5. D'une part, de graves irrégularités ont été constatées dans la comptabilité de la société requérante, caractérisée par des absences de valeur probante de documents comptables, de billetterie pour l'activité de la guinguette, d'affichage du tarif d'entrée, de tout justificatif de recettes provenant des repas-dansant, thé dansant et bar et de caisse enregistreuse pour délivrer des tickets de caisse de la guinguette ainsi que des facturations inférieures au nombre de réservations pour la journée du 19 juillet 2013 et des anomalies dans l'inventaire de stock en 2012 en ce qui concerne l'inscription de vins acquis l'année suivante et un prélèvement d'une somme de 25 596 euros sans aucune justification. Compte tenu de ces éléments, le service a pu valablement porter la durée de la vérification de comptabilité à six mois en application du II de l'article L. 52 du livre des procédures fiscales. De plus, et contrairement à ce que soutient la société requérante, dès sa demande de mise en conformité des fichiers, le service avait prévenu la société que l'absence de production de ces fichiers entraînerait des conséquences sur le délai du contrôle. Puis, par les deux procès-verbaux des 18 mars et 28 mai 2014, il a informé la société que le délai de trois mois, qui est prévu à l'article L. 52 du livre des procédures fiscales, n'était pas opposable et, par le procès-verbal du 12 juin 2014, contresigné par la société, celle-ci a été informée que le délai avait été porté de trois à six mois.
6. D'autre part, la vérification de comptabilité portant sur l'exercice clos en 2013 s'est déroulée dans un délai inférieur à trois mois dès lors que la première intervention sur place a eu lieu le 28 mai 2014 et la fin de la vérification lors de la réunion de synthèse le 3 juillet 2014. Dès lors, le moyen tiré de la prolongation irrégulière de cette vérification manque en tout état de cause en fait.
Sur le bien-fondé des impositions supplémentaires d'impôt sur les sociétés :
En ce qui concerne le rejet de la comptabilité :
7. Contrairement à ce que soutient la société requérante, les irrégularités de la comptabilité, rappelées au point 5, ne sont ni rares ni mineures et justifient le rejet de la comptabilité par l'administration.
En ce qui concerne la réintégration du solde créditeur des comptes courants d'associé de M. B... C... et M. A... C... dans les résultats de l'exercice clos en 2012 :
8. Aux termes du 2 de l'article 38 du code général des impôts, applicable en matière d'impôt sur les sociétés en vertu de l'article 209 du même code : " Le bénéfice net est constitué par la différence entre les valeurs de l'actif net à la clôture et à l'ouverture de la période dont les résultats doivent servir de base à l'impôt diminuée des suppléments d'apport et augmentée des prélèvements effectués au cours de cette période par l'exploitant ou par les associés.
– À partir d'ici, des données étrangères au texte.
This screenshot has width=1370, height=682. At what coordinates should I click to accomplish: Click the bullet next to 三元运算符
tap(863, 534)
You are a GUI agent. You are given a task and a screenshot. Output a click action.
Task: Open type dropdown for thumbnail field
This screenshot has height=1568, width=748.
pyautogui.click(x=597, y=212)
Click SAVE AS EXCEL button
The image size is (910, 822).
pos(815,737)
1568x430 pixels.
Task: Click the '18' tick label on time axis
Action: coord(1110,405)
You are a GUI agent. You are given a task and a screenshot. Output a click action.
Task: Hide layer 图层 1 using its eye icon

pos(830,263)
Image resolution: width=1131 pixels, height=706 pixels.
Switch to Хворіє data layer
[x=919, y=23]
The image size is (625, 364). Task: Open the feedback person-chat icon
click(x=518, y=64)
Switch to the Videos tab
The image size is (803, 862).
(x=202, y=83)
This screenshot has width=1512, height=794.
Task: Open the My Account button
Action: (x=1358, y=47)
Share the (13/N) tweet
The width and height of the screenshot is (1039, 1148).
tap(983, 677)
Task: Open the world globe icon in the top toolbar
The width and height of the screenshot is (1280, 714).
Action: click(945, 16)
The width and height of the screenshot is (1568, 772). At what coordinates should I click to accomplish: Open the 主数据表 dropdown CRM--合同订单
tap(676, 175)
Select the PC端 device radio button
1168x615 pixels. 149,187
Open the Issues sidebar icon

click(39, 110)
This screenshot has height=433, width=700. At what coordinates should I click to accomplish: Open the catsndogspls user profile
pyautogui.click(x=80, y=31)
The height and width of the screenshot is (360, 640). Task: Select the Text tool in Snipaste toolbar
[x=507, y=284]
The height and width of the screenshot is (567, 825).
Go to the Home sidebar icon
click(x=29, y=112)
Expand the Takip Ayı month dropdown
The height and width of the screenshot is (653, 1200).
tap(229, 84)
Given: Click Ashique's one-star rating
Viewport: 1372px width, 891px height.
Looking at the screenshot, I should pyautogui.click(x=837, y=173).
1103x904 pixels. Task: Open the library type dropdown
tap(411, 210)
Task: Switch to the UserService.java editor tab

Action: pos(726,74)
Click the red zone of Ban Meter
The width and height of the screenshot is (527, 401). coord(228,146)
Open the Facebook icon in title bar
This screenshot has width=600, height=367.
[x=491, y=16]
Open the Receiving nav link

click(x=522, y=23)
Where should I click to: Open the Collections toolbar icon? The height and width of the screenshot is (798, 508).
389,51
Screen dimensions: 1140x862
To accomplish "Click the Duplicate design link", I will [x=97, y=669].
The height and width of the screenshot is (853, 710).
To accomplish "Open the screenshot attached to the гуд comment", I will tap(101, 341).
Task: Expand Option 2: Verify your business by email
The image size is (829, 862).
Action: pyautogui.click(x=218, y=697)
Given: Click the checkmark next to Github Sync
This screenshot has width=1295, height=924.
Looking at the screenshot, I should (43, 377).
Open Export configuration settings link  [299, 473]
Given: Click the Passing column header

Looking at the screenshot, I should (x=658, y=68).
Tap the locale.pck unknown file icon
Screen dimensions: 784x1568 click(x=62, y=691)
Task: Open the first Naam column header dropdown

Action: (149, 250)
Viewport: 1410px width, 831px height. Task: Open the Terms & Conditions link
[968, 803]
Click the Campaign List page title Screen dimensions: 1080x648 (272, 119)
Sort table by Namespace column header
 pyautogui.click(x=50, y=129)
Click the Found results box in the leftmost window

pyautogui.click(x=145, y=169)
L'actif net s'entend de l'excédent des valeurs d'actif sur le total formé au passif par les créances des tiers, les amortissements et les provisions justifiés ".
9. Il appartient au contribuable, pour l'application de ces dispositions, de justifier, par la production de tous éléments suffisamment précis, l'inscription d'une dette au passif du bilan de son entreprise.
S'agissant des apports de M. B... C... :
10. L'achat de matériel du 1er décembre 2005 pour 6 500 euros, la facture d'électricité du 26 octobre 2006 pour 50,54 euros, la facture Agrial du 25 janvier 2007 pour 367,44 euros et la facture Agrigestion du 30 janvier 2007 pour 215 euros sont de simples paiements par M. B... C... et non des apports de celui-ci à la SARL La Ferme des Epis. Le virement de 30 000 euros le 15 janvier 2007 et celui de 10 000 euros le 24 janvier 2007 ont été effectués non par apports de M. B... C... mais par celui de la société civile immobilière (SCI) Adèle. Les " apports par compte de l'exploitant " des 1er décembre 2006 d'un montant de 1 500 euros et 9 mars 2007 d'un montant de 10 000 euros manquent de précisions permettant de savoir si c'est M. B... C... qui a effectivement effectué de tels apports.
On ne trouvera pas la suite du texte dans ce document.